2009 Annual Report
1a.Objectives (from AD-416)
Objective 1: Investigate geographical differences in morbidity and mortality from Nosema sp., including interactions with other biotic and abiotic challenges in full colony studies in stationary location in Weslaco, TX.
(This objective is a part of a larger experiment conducted in a number of different locations throughout the United States).
Objective 2: Determine individual bee morbidity and mortality from Nosema sp., including interactions with other biotic and abiotic challenges using caged studies.
Objective 3: Investigate the honey bee defense pathways against microbial pathogens.
Objective 4: Develop diagnostic tools for field and laboratory detection and monitoring of honey bees diseases (Nosema ceranae).
1b.Approach (from AD-416)
A new apiary will be established to conduct Grand Experiment study described in "Biotic threats" section. Thirty honey bee colonies will be maintained at Weslaco, TX, site by the Research Unit personnel. Bee samples will be collected bi-weekly and stored in -80 C; pollen samples will be collected on a monthly basis and shipped to collaborators for pesticide residue analysis.
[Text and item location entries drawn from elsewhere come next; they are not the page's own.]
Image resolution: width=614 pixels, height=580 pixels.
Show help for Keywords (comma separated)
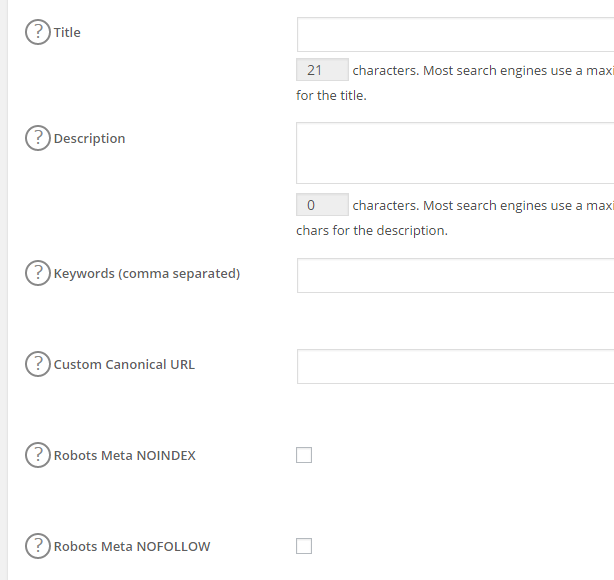(x=37, y=273)
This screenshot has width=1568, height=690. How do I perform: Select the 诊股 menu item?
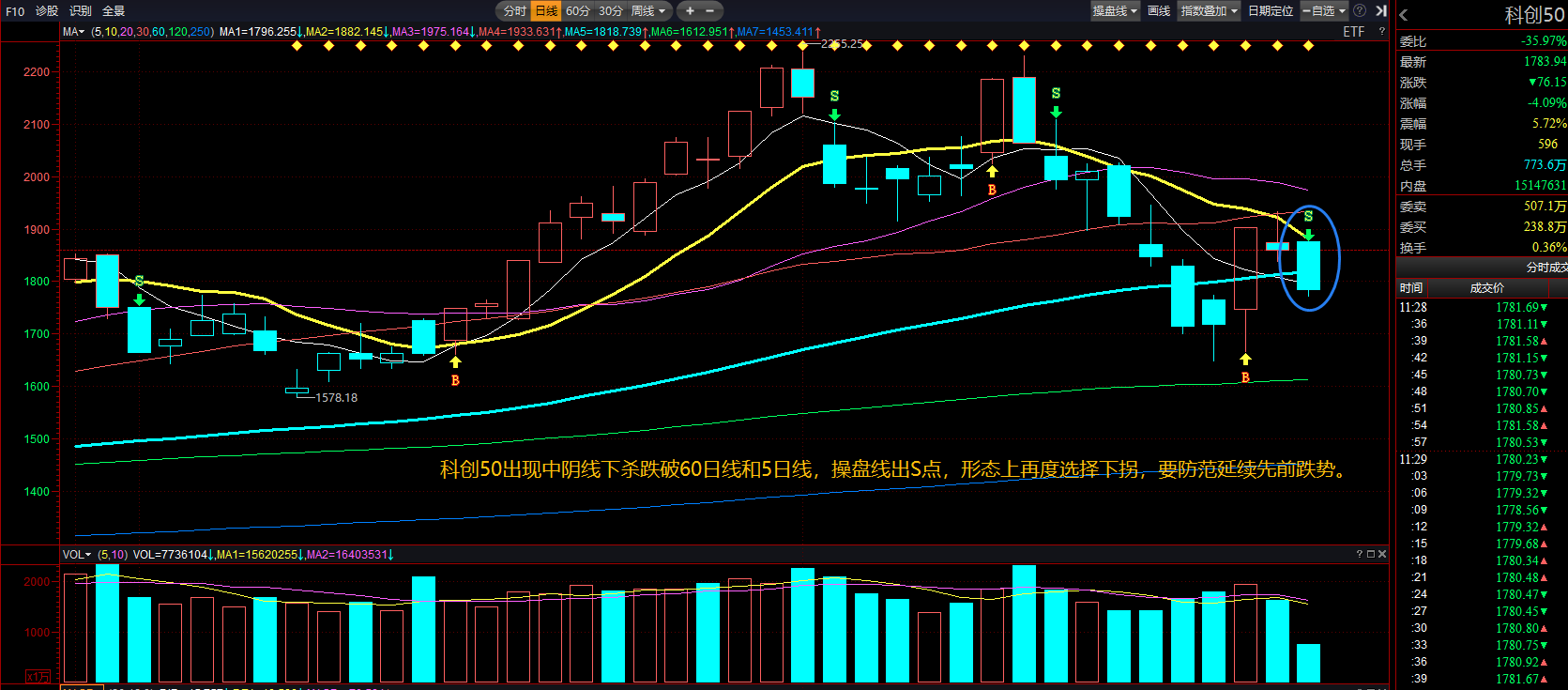(x=47, y=11)

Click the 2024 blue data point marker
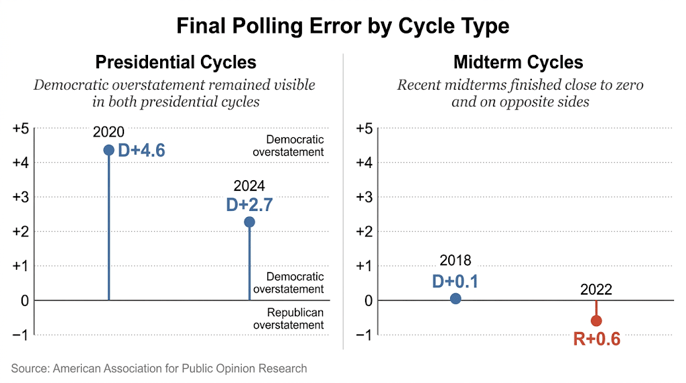point(249,222)
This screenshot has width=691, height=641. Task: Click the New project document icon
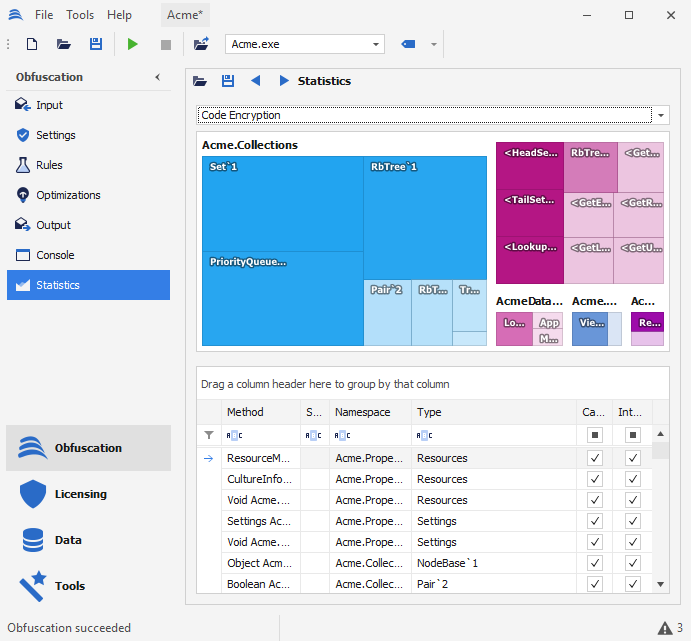[x=32, y=44]
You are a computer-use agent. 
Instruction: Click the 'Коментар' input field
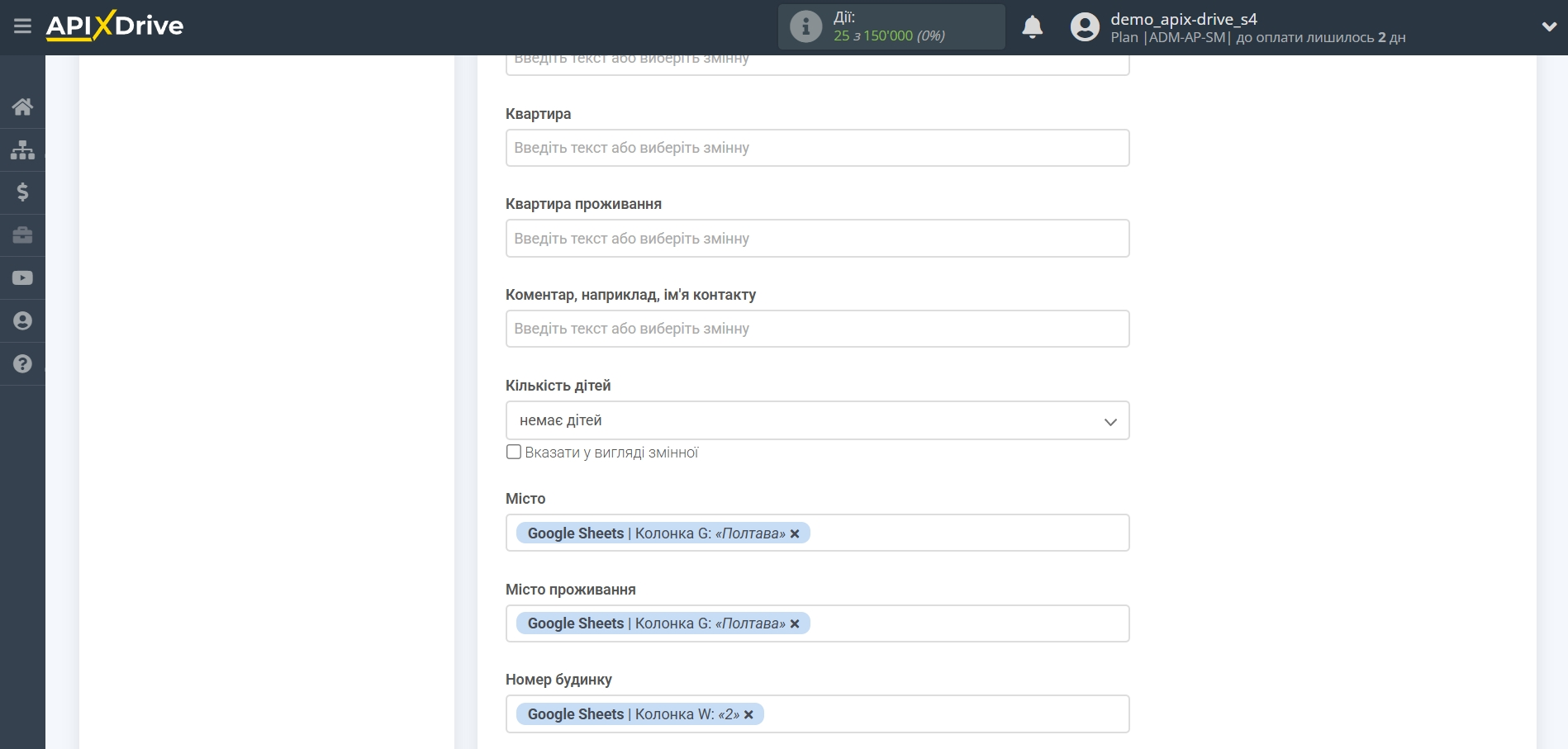click(x=816, y=329)
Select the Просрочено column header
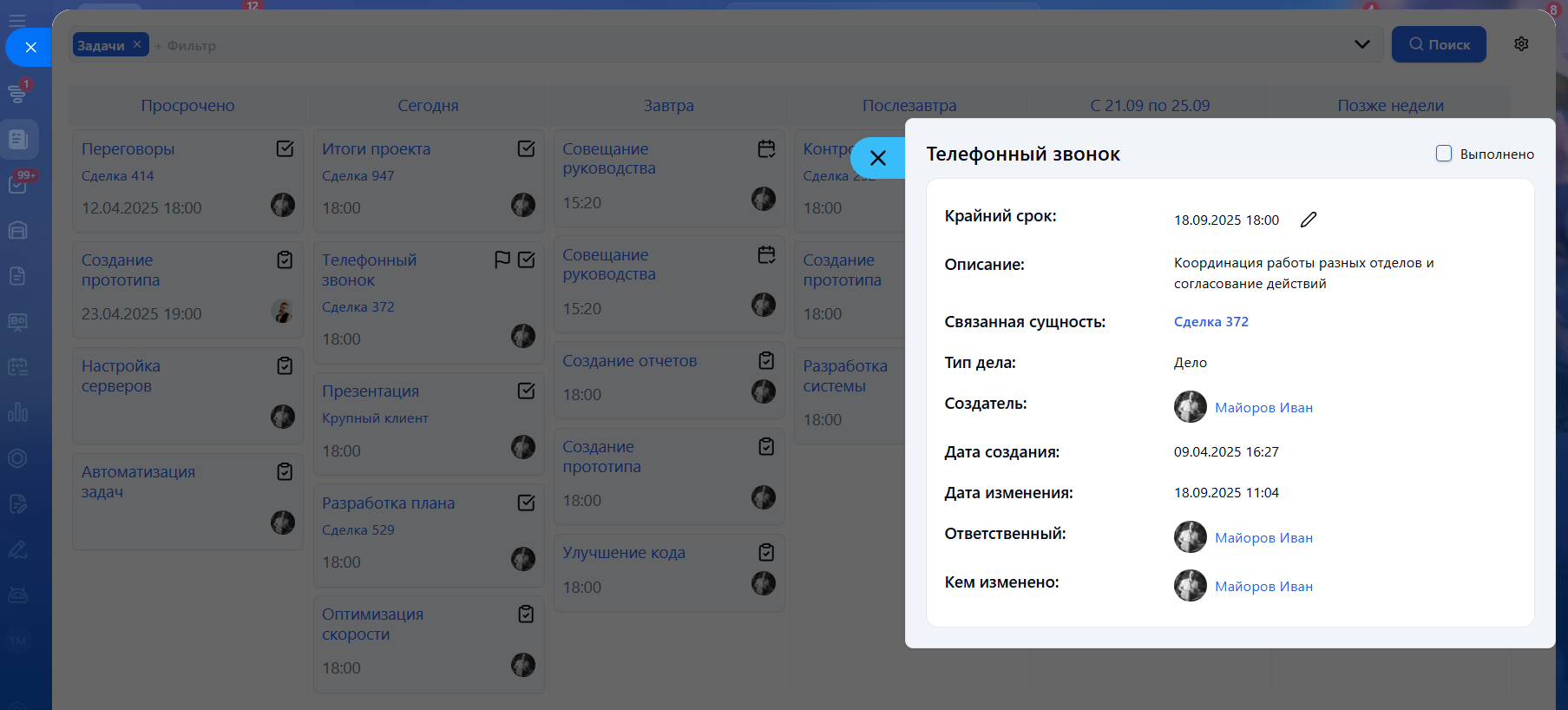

Cage Experiment: Nosema ceranae infection study will be conducted in Weslaco in collaboration with Dr. Webster, Kentucky State University. Bees will be infected with different biotypes of N. ceranae in cages. Honey bee samples will be collected at the different stages as the disease progresses to determine the differential gene expression in response to infection. Bee samples collected from the cage infection study will be analyzed using quantitative PCR (qRT-PCR) to estimate the differences in the level of bee immune responses between Nosema-infected and healthy bees. Infection of bees with N. cerana will be confirmed using DNA-base method and microscopic observation of the dissected bees.
Dipstick assay: We propose to develop a highly sensitive dipstick test for detection of Nosema infection in bee colonies. The test is based on the antibodies of N. ceranae raised in small animals, and it will be able to detect Nosema antigen in honey bee samples. A dipstick assay will be evaluated and optimized on honey bee samples collected in six different locations in the U.S. Production and marketing of the dipsticks is not included in the scope of this study.
In this study, we monitored co-occurrence of pathogens, mites, and pesticides, and identified the factors associated with colony mortality. In the spring of the first year (February 2009), the Honey Bee Research Unit established a stationary apiary from bee packages that were purchased locally. An apiary location was chosen to provide sufficient natural nectar and pollen flow for the test colonies to be self-sustaining. Ambient temperatures for the entire test period will be recorded by the local weather station, KRGV News Channel 5. In April, these initial colonies were re-queened using Koehnen's Queens, Ordbend, CA, and were maintained according to the confirmed protocol. Assessment of the colony strength was conducted at the start of the study. All 30 colonies were measured for the amount of adult bees and brood area.
The Nosema cage study was conducted at Weslaco, TX. In the first part of the study, caged bees were infected with N. ceranae and N. apis, and bee samples were collected at different time points, post-infection. Five cages of bees were infected with N. ceranae, five with N. apis, and five were non-infected controls. Nosema species were confirmed using the PCR method. The workers were placed in cages (14 × 12 × 16 cm) equipped with small foundations and two inverted scintillation vials containing a sugar solution and distilled water installed on top of the cage. The study was conducted in three independent trials. Sixty bees were fed individually with Nosema spores, marked, and returned to cages containing an additional 40 non-infected and non-marked workers. Bees in cages were incubated at 34 C and 60% RH and were provided with water, sucrose solution, and pollen placed at the bottom of each cage. Samples from each cage were collected at specific time points (0 hr, 24 hr, 48 hr, 72 hr, 7 days, and 2 weeks) to determine early, mid, and late gene expression profiles. For each time point, marked bees were collected in duplicate and stored at -80 C. Samples were sent to a collaborator to determine host genes differentially expressed during the progression of the disease. Molecular mechanisms that protect bees from Nosema invasion will be examined.
We are also developing a robust, specific, and sensitive diagnostic test for the detection of Nosema parasites in honey bee samples. The dipstick test is a "front line" diagnostic based on an antigen capture assay that detects N. ceranae or N. apis spores wall antigen. A new detection device is intended for use with the whole insect and does not require any additional sample preparation, equipment, or specialized skills. Therefore, it could be used in local laboratories and directly in the field. This test will be used by hobbyist and commercial beekeepers to monitor the progression of the disease and to minimize the use of synthetic chemicals in bee colonies.